Esta propuesta enfrentó una enconada oposición de los sectores más reaccionarios de la oligarquía hondureña, que controlan el Legislativo, la Corte Suprema y el Ejército, y que están congregados bajo el liderazgo indiscutido del ultra-conservador Partido Nacional de Honduras. Estos sectores se oponen a la menor reforma que pueda producir el menor cuestionamiento a su dominio absoluto sobre Honduras. El poder Judicial, en coordinación con sus aliados del Legislativo, se apresuraron a declarar el referéndum inconstitucional el día Jueves 25 de Junio, con lo cual el escenario para el Golpe quedaba instalado. Los tanques salieron a las calles el domingo 28 a primera hora en dirección a la residencia de Zelaya, con lo cual cancelaron el referéndum y saldaron (o creyeron saldar) mediante la fuerza el tira y afloja entre los poderes estatales[1].

¿Qué hay detrás de la estrategia golpista?

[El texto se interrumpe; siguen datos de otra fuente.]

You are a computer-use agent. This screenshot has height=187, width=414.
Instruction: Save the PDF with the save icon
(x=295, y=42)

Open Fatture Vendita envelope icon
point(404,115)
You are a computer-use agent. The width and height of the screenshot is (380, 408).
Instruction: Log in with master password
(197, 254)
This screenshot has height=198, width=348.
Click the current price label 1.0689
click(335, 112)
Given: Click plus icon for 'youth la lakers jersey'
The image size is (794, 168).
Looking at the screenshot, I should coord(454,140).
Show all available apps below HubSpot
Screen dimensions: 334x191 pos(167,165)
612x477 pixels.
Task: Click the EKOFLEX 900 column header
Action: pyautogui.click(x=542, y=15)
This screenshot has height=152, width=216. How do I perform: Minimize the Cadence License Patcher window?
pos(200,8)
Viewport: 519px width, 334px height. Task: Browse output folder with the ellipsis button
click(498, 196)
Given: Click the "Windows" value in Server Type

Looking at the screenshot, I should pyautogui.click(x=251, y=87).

Honduras es un país que, como mencionábamos, no es ajeno a la historia compartida en nuestro continente de dictaduras militares, las cuales ocuparon todo el período del ’60 al ’70. En los ’80 esta historia de violencia de clase y terrorismo de Estado siguió bajo la forma de un régimen “democrático” bajo el cual proliferó el paramilitarismo, el que cobró la vida a miles de campesinos y trabajadores hondureños, y que sirvió de plataforma para el terrorismo Contra que devastó a Nicaragua. Estas operaciones eran dirigidas directamente por John Negroponte, embajador yanqui en Honduras. LA presencia yanqui todavía se expresa de manera física en la existencia de una base militar de los EEUU con al menos 500 tropas yanquis en suelo hondureño. Bajo esta dinámica política y social se ha nutrido una férrea red de dominación que incorpora a una oligarquía absolutamente colonial y a un ejército imbuido de la doctrina de seguridad nacional.

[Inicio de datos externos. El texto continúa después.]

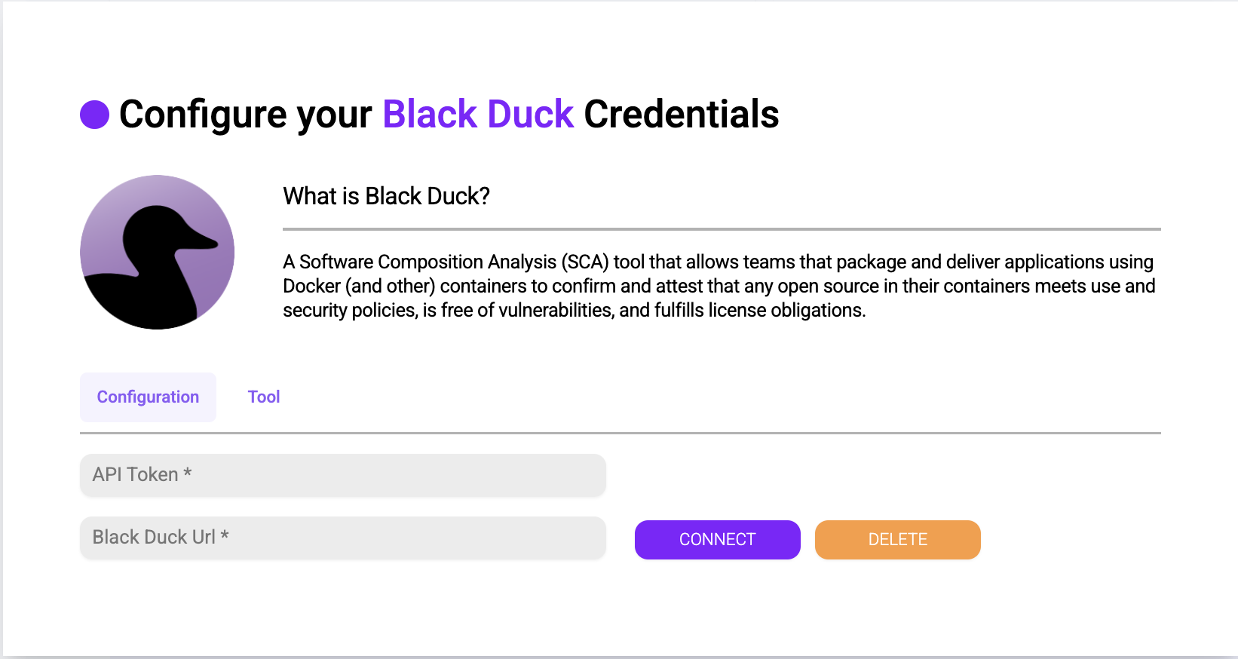Click the asterisk after API Token

pos(188,473)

Zelaya está lejos de ser un revolucionario: es un miembro del Partido Liberal, que se ha pasado a una tendencia reformista, un poco más a la izquierda que el grueso de su partido, y que se plantea ciertas reformas sociales (incluida la nueva constitución). Lo que más inquieta a la oligarquía hondureña es el ingreso de Honduras al ALBA, iniciativa de integración latinoamericana liderada por Venezuela. Sin embargo, como hemos planteado en otras ocasiones, la “radicalidad” de un movimiento o de un dirigente político no puede ser medido en términos absolutos, sino que debe ser comprendida en su contexto: en este caso, la “radicalidad” de Zelaya no emana de sus propias políticas, sino que de la absoluta oposición a cualquier compromiso o a cambios de cualquier clase que presenta la oligarquía. No es que Zelaya sea visto como un “radical” porque sea socialista, sino que por el carácter completamente neandertal de la oligarquía hondureña. Esta paradoja es la que ha hecho que la lucha por reformas bastante tibias en América Latina haya muchas veces asumido formas propias de la lucha revolucionaria.

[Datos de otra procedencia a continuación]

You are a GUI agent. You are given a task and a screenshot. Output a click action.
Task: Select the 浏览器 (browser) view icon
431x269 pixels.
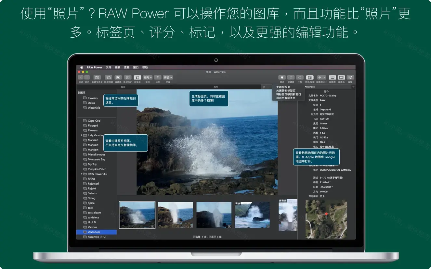[137, 77]
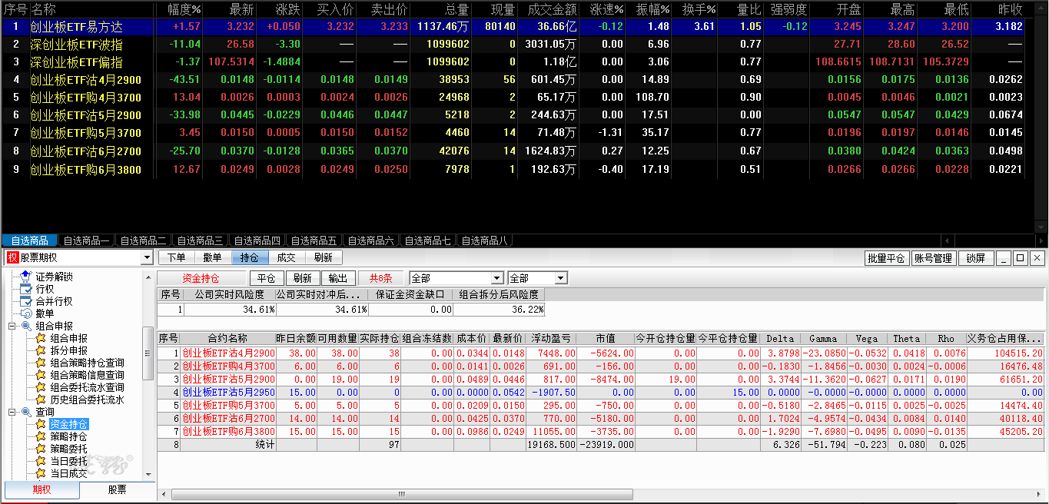
Task: Click the 行权 calendar icon
Action: (26, 289)
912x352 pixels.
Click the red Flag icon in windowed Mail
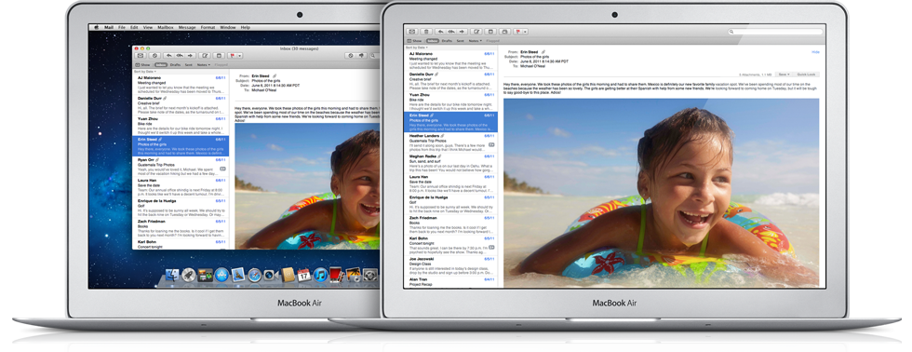(232, 56)
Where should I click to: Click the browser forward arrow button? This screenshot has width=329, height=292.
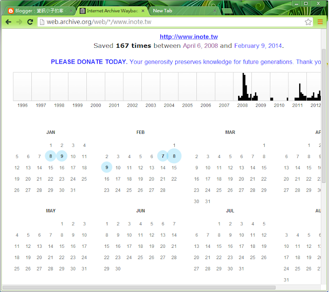click(19, 22)
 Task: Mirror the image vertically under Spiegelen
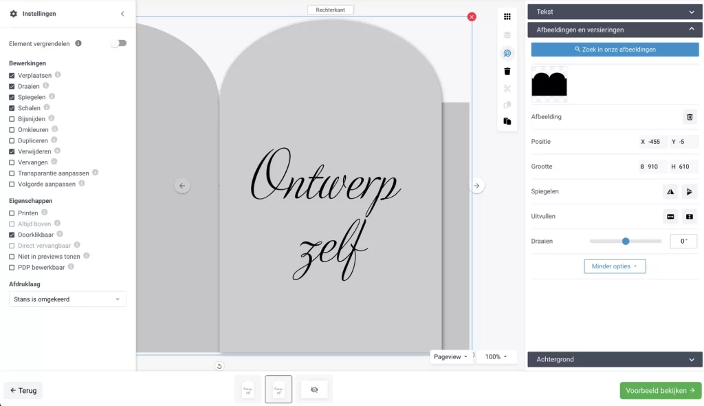[x=689, y=191]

La estrategia golpista, que engloba la paradoja opuesta a la del reformismo en el contexto latinoamericano, es decir, que adopta formas de “contra-insurgencia” en ausencia de un movimiento revolucionario, puede resumirse a lo siguiente: la necesidad de frenar cualquier proceso de cambio social, aún del más tibio. El gran problema para la oligarquía es que la época en que una dictadura militar podía aceptarse sin complicaciones ha pasado. No estamos en los ’70 y los EEUU están más interesados en guardar las apariencias democráticas y salirse con las suyas mediante otros métodos que imponiendo su voluntad mediante el atajo de los golpes de Estado. Por ello la estrategia golpista presenta como principal inconveniente para esta oligarquía que no es sostenible a largo plazo en el contexto de Honduras[2].